◆ Soal Singkat a ◆
Salin kata demi kata bagian teks bacaan di bawah, mulai dari "Dengen djabatan prestisius, ia" dan berakhir pada "pulau dewata, astaga!".

◆ Teks Bacaan ◆
◇ ◇ ◇ ◇
Kata mereka, setelah 7 tahun Ferdiansyah…

Michael Jarda
carito kito
Published in
7 min readAug 12, 2018

Sabtu, 11 Agustus 2018

“11.54 p.m menjelang pergantian hari yang dingin” di Ojai, California, bunyi pesan dari Joanna Marie. Dalam waktu bersamaan, di Padang — belahan dunia lain nun — hari menjelang petang.

Senyum pun muncul di bibir Ferdiansyah yang keliatan gagah menggunakan pakaian hitam-putih ala sales, tambah segeh dengan salempangan nama diikuti gelar akademik, ihiw. (FOTO/Jepretan Mpie Cutu Chaos)

Ferdiansyah, panggilan keren “Kebe”, mantan aktivis liar, licin, sedikit bengal, dan sesekali mencoba subversi di salah satu kampus keguruan swasta sana. 11 Agustus 2018, sampai pulalah sang aktivis (katanya) memeroleh gelar sarjana, setelah dua kali berpindah tempat kuliah, malas, de el el. (ini) Benaran (lho) tak mudah jalan baginya mencapai gelar sakral ini, butuh waktu tujuh tahun!

Andai ia lambat tamat kerna melawan kekuasaan, ingin saya mengutipken kalimat Milan Kundera yang kesohor, diimani sejuta umat revolusioner progresip berikut, “perjuangan melawan kekuasaan adalah perjuangan melawan lupa” di sampul depan skripsinya. Niat itu saya urungkan, sebab tahu — sejak dulu — Kebe merupakan bagian dari kekuasaan (seciprit) itu, yang diraihnya dengan menghalalkan segala cara agar menjadi leader mahasiswa tingkat jurusan sampai eksekutif.

Bayangken! sodara-sodara! kamerad kita ini adalah penjabat Ketua Himpunan Mahasiswa (dewan setingkat lurah kampus) periode 2013/2014. Tak puas dengan jabatan sebatas lurah, ia lalu ikut-ikutan terjun masuk bursa Ketua Badan Eksekutif Mahasiswa (setingkat RT kampus) dua kali. Sekali gagal, sekali berikutnya, ia berhasil, namun bukan sebagai ketua RT, melainkan, dus, ia menjabat Wakil Ketua RT masa bakti 2014/2015.

Rrrrrr… tinggian mana sih RT apa lurah?

Dengen djabatan prestisius, ia menjadi populer di seantero pelosok gang sempit kampus. Tiada hari dilewatkan tanpa kehadiran dedek-dedek ngegemezin merengek minta kenalan, “Bang Kebe yach?” tanya seorang mahasiswa baru (MABA), 6 setengah tahun lampau. Ditambah dengen pernah mengisi djawatan sekeren wakil RT, ia bisa sampai melanglang ke Bali, lesehan di Hard Rock Cafe, berjemur di Kute nan eksotis, pun kesasar di pulau dewata, astaga!
◇ ◇ ◇ ◇
◆ Baris data penunjukan ◆
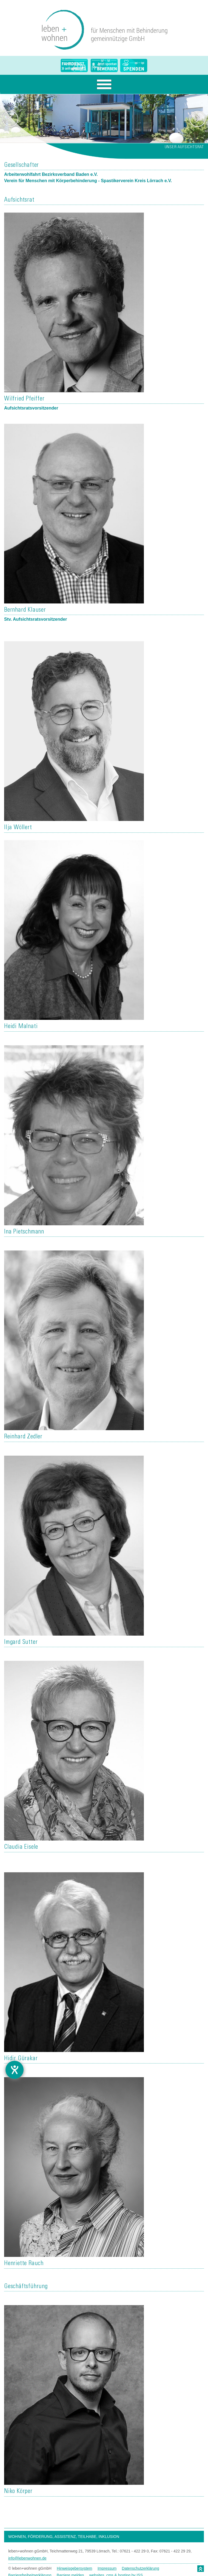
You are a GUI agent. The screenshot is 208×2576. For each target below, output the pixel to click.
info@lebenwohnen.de (27, 2558)
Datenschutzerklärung (140, 2568)
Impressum (107, 2568)
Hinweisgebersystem (74, 2568)
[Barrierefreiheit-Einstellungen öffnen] (14, 2070)
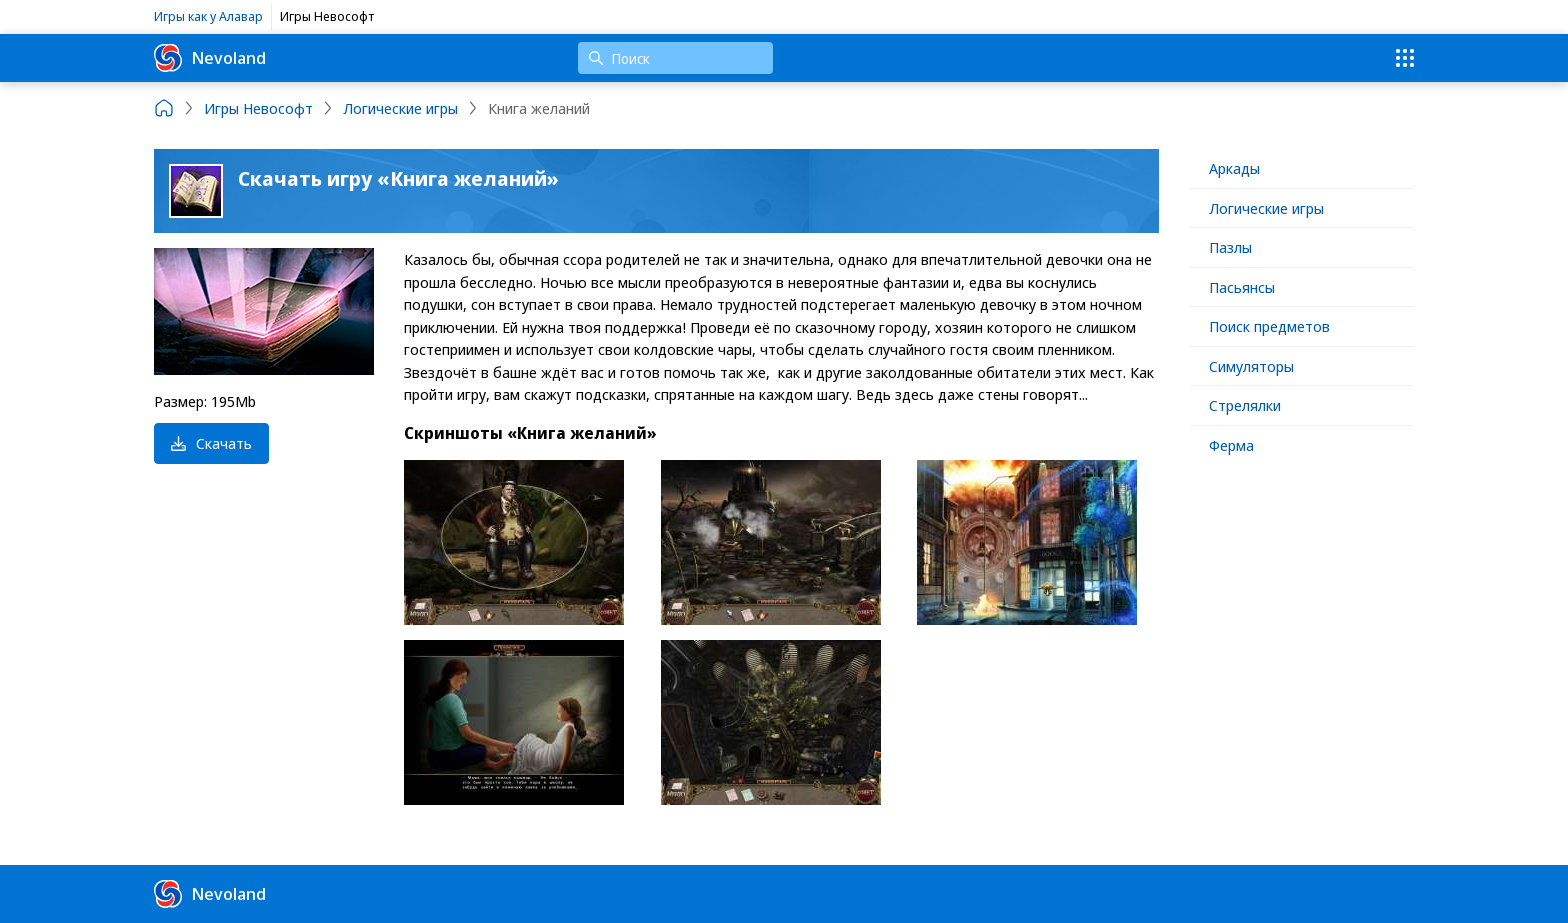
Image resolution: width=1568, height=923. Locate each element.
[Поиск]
◇ ◇ ◇ ◇
◆ Soal Singkat b ◆
Tuliskan setiap baris dari daftar di atas yang memuat kata "each".

◆ Hasil Akhir a ◆
Dengen djabatan prestisius, ia menjadi populer di seantero pelosok gang sempit kampus. Tiada hari dilewatkan tanpa kehadiran dedek-dedek ngegemezin merengek minta kenalan, “Bang Kebe yach?” tanya seorang mahasiswa baru (MABA), 6 setengah tahun lampau. Ditambah dengen pernah mengisi djawatan sekeren wakil RT, ia bisa sampai melanglang ke Bali, lesehan di Hard Rock Cafe, berjemur di Kute nan eksotis, pun kesasar di pulau dewata, astaga!

◆ Hasil Akhir b ◆
You are a GUI agent. The screenshot is 208×2576. For each target below, output the pixel to click.
Image resolution: width=1568, height=923. Locate each element.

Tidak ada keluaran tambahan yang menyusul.